[Pixel coordinate grounding data]
★ ★ ★

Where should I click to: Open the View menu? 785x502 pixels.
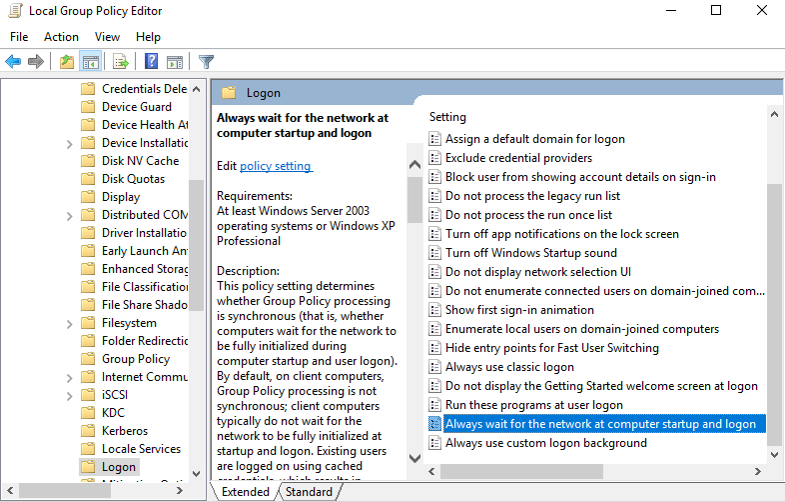[x=107, y=37]
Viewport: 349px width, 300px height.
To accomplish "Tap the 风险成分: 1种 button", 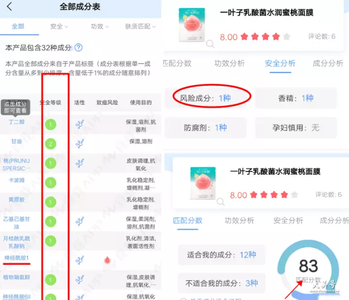I will [206, 98].
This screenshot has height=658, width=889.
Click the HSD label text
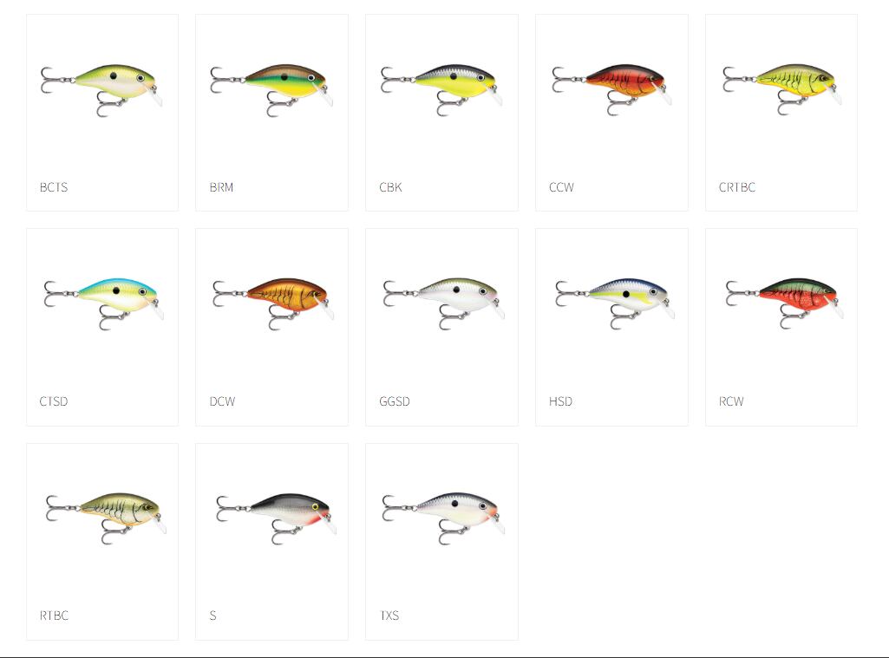coord(561,401)
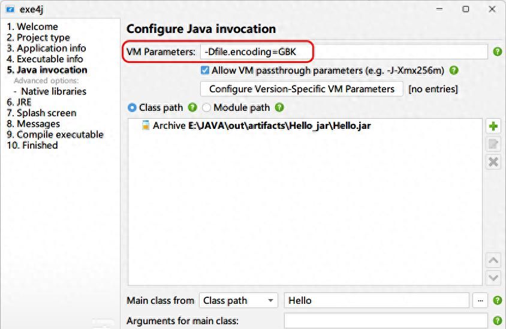The width and height of the screenshot is (506, 329).
Task: Open help icon beside VM Parameters field
Action: point(497,52)
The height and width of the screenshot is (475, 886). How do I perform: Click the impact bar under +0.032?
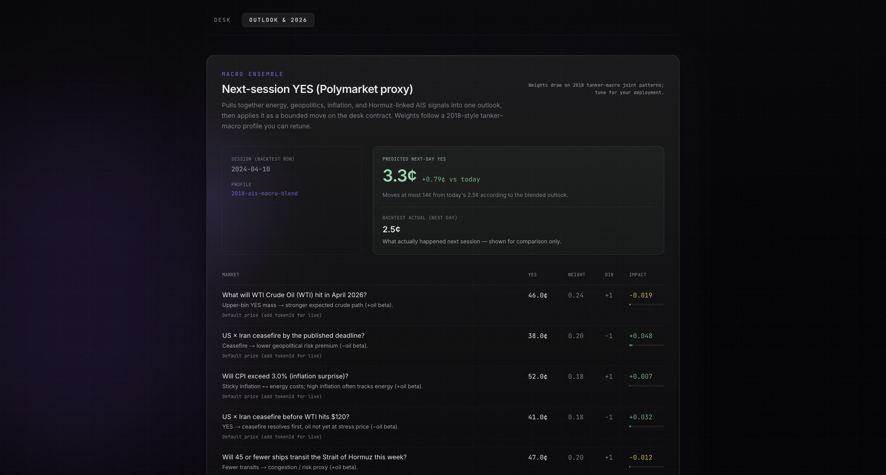[646, 427]
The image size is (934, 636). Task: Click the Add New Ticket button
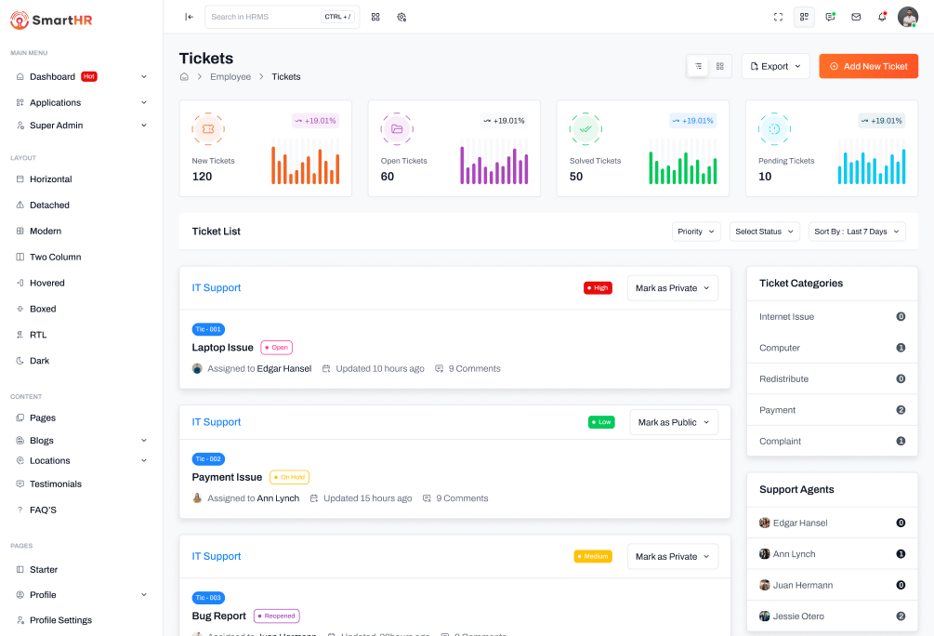[x=868, y=66]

★ ★ ★

Your answer must be the lines from the one holding "The image size" through the final line of the records above, exactly as written and without any pictures.

◆ **Solution for this exercise**
The image size is (934, 636). Task: Click the Add New Ticket button
[x=868, y=66]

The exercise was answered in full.